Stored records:
'''

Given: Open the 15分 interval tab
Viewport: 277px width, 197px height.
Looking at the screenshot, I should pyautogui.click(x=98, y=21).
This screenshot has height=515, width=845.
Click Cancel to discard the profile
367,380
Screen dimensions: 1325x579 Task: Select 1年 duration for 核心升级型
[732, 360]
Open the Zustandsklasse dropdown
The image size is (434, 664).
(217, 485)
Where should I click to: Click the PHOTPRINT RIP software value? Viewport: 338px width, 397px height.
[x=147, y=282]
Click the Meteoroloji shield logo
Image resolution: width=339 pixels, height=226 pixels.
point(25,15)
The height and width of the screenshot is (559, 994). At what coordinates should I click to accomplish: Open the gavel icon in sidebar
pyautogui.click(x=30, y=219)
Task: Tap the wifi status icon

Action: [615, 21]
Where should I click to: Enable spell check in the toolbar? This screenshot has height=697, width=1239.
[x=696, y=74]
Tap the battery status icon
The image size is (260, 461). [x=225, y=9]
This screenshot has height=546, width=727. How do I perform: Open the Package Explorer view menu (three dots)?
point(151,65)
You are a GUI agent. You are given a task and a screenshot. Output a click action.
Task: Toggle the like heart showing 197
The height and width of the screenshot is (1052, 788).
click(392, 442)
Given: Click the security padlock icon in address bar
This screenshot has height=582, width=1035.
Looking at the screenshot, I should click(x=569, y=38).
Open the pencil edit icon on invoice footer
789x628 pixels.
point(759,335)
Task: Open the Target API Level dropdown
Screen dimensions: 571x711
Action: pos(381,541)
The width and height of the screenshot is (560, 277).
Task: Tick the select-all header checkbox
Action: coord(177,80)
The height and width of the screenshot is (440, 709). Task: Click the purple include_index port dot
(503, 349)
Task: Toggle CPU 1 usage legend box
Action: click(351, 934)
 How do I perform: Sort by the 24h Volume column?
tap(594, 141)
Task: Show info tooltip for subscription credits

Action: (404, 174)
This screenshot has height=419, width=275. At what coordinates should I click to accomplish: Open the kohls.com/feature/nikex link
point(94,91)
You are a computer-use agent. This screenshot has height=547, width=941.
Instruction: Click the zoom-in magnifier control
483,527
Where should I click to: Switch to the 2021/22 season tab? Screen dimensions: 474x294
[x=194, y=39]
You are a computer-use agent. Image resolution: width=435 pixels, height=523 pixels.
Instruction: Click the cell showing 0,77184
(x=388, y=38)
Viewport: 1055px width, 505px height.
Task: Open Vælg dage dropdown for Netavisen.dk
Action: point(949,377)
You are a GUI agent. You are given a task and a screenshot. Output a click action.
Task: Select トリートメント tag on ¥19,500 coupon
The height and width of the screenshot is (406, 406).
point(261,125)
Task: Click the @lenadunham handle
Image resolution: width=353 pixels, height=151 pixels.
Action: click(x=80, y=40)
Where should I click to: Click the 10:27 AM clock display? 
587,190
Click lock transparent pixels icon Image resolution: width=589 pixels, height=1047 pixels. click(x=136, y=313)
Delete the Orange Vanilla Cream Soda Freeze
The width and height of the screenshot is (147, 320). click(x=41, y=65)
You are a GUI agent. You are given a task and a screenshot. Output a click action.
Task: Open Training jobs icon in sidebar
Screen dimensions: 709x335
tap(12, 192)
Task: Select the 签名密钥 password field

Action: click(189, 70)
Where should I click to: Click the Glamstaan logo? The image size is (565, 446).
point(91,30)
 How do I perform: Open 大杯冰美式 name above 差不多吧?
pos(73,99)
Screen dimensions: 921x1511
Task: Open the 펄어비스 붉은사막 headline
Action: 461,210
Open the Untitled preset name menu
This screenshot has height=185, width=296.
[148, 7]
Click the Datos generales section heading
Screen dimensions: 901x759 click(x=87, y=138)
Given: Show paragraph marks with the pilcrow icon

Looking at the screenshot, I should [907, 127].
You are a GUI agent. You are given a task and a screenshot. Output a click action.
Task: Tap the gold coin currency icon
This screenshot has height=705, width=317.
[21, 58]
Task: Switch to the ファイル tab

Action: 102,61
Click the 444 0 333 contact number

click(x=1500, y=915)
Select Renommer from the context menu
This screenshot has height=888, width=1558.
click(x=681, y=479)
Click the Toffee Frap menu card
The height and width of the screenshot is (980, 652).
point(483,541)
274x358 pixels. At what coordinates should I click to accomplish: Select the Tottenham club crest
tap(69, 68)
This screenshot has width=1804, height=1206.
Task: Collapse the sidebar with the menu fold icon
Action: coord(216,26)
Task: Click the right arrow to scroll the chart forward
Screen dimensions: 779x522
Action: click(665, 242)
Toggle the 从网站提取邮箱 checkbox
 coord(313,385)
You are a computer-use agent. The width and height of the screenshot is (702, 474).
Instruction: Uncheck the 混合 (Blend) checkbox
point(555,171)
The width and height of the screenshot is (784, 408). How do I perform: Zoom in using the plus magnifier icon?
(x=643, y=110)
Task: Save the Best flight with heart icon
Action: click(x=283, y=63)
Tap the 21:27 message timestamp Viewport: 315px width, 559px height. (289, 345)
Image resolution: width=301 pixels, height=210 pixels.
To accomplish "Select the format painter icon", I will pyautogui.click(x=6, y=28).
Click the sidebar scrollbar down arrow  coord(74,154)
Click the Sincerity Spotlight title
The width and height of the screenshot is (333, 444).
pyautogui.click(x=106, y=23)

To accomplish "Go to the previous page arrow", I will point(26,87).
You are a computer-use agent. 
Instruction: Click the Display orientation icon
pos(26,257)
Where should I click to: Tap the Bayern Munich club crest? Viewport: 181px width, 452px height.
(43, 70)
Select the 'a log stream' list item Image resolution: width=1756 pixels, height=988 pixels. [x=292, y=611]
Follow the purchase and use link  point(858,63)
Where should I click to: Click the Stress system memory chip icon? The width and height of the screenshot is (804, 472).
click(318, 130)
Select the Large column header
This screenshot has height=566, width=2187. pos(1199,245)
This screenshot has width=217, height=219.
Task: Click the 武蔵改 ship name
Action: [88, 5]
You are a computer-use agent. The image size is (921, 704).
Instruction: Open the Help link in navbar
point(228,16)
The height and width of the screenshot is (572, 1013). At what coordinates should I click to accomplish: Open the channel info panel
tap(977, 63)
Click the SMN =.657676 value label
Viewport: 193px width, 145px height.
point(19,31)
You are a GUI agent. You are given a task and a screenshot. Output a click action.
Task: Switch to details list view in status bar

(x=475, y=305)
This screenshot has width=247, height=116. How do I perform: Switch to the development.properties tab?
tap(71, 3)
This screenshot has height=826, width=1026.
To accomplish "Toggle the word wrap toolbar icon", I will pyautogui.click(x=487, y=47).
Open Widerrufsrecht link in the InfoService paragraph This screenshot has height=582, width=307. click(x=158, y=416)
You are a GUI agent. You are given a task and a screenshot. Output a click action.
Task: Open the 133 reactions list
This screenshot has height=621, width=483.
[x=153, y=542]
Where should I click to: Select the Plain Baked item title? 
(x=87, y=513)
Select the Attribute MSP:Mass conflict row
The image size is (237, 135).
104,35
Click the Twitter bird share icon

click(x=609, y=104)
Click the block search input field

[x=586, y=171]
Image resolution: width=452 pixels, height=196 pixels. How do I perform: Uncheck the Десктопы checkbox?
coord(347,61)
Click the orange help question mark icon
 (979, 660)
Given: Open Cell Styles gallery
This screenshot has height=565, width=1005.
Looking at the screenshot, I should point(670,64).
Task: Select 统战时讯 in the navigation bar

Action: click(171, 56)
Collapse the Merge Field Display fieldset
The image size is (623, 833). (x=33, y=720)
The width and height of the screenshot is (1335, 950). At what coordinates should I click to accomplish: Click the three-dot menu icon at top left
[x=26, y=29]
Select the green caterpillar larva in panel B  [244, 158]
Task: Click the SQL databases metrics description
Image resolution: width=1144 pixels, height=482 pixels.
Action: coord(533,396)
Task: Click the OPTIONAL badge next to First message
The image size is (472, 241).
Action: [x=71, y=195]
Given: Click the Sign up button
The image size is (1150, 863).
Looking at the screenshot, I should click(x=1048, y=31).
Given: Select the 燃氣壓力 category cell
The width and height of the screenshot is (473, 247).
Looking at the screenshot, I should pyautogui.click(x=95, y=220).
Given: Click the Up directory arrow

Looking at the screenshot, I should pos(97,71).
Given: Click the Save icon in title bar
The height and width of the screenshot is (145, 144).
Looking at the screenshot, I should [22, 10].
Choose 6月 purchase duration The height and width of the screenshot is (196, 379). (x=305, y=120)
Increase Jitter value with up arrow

'''

- _Directions_: Look above for lines with the word "message" and copy them all.

- _Answer section_:
Tap the 21:27 message timestamp Viewport: 315px width, 559px height. (289, 345)
Task: Click the OPTIONAL badge next to First message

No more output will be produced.